With so many options, it can be daunting to decide on the right credit card, but there are some tips that can help you to narrow down your choices. 

Assess the Benefits

We’ve already touched on this, but it is important that the card provides benefits and perks that have value for you. So, think about your typical spending habits and preferences, looking for cards that match your requirements rather than trying to adapt to fit the card perks. It is all well and good to have a card with a benefits package valued at thousands of dollars, but if you won’t use these freebies, then they are worthless to you. 

Read the Fine Print

Every financial product, including credit cards, is accompanied by pages of fine print. While it is tempting to skip over the boring stuff and get right to the card application, you need to take the time to read through this document. 

The terms and conditions will detail how much you will pay as an annual fee, along with what charges will apply if you use your card outside the US, transfer a balance or want to make a cash advance. While these fees often seem like a small percentage, the charges can quickly add up. 

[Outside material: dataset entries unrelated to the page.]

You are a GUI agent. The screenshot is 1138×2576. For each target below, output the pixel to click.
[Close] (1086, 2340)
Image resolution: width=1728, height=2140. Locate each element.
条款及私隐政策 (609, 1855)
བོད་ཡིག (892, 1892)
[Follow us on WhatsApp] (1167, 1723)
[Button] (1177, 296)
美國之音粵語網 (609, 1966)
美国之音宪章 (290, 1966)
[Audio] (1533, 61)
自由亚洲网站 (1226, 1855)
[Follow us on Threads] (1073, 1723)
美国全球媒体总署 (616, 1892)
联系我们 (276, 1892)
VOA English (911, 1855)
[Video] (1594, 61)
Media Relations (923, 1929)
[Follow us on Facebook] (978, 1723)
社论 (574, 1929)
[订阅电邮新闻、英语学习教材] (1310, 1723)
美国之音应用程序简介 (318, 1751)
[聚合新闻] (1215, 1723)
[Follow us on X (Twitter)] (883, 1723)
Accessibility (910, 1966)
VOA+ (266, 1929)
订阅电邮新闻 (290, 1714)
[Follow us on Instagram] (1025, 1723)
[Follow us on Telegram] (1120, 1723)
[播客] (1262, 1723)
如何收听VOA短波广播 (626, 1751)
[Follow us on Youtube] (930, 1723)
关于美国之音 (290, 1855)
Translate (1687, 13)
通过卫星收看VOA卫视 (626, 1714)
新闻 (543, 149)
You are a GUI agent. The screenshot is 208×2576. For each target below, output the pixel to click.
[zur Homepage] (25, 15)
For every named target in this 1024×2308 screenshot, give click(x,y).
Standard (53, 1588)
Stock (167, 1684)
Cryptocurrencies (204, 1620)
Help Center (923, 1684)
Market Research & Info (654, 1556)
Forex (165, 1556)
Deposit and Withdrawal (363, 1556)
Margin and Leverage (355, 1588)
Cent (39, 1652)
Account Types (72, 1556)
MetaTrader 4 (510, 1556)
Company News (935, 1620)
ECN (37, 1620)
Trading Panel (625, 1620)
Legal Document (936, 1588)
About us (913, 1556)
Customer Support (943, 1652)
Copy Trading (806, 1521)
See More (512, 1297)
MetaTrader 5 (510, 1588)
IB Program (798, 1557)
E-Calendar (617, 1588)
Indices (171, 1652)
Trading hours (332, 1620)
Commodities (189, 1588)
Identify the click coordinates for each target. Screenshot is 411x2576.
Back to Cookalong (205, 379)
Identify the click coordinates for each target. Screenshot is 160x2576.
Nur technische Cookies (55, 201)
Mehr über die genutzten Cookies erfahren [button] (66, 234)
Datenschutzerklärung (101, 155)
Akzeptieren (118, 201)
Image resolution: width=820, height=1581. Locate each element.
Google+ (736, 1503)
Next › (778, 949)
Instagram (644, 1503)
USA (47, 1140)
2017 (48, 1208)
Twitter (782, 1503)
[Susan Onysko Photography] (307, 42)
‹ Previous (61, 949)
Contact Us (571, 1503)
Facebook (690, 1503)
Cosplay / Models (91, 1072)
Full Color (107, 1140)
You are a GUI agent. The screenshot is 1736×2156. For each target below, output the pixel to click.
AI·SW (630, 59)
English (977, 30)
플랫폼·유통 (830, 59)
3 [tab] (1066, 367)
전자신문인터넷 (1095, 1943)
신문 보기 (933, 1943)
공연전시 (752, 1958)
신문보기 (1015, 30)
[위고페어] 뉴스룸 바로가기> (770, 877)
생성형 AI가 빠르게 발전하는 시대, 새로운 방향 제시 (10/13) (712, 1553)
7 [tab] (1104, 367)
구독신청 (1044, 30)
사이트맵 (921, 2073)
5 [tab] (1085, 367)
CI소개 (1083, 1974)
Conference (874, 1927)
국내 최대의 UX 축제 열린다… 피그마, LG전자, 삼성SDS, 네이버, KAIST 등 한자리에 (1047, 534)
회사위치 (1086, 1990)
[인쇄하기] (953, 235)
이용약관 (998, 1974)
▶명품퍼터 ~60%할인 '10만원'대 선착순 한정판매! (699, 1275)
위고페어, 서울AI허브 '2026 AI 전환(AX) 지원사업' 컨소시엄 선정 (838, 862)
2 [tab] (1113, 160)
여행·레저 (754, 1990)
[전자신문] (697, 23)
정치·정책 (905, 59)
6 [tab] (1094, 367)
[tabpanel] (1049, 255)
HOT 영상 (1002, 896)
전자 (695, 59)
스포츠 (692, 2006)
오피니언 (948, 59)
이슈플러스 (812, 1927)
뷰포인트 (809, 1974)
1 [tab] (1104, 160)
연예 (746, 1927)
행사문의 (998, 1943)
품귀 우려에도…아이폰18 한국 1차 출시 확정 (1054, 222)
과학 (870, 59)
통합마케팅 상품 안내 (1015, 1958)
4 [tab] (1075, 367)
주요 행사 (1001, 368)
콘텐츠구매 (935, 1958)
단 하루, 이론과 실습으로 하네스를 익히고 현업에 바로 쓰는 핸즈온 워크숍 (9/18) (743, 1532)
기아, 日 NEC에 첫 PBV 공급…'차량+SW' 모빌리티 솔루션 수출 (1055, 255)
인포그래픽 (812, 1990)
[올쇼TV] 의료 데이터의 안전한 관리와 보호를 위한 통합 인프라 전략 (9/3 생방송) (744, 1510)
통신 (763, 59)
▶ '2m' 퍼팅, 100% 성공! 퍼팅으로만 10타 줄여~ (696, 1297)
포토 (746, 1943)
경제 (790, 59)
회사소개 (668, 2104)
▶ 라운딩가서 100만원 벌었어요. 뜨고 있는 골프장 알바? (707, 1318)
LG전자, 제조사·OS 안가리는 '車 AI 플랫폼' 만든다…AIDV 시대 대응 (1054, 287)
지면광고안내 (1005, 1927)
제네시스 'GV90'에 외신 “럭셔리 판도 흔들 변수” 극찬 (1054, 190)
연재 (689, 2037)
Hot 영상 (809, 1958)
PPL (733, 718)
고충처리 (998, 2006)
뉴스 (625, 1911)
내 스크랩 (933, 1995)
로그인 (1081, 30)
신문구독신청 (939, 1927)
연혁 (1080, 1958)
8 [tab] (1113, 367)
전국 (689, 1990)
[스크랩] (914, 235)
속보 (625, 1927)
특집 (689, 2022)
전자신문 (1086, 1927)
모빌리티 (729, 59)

Don’t Apply Multiple Times

Each time you apply for a new credit card, the issuer will run a credit check and this can be logged on your credit report. When you have multiple applications, even if they are approved, it can be a red flag to potential lenders, harming your credit. 

While there are no approval guarantees, try to avoid applying for cards that you are likely to be declined. Even if a card looks like it would be perfect for you, if you don’t have the required credit score or you’ve just been approved for another credit product, wait a while.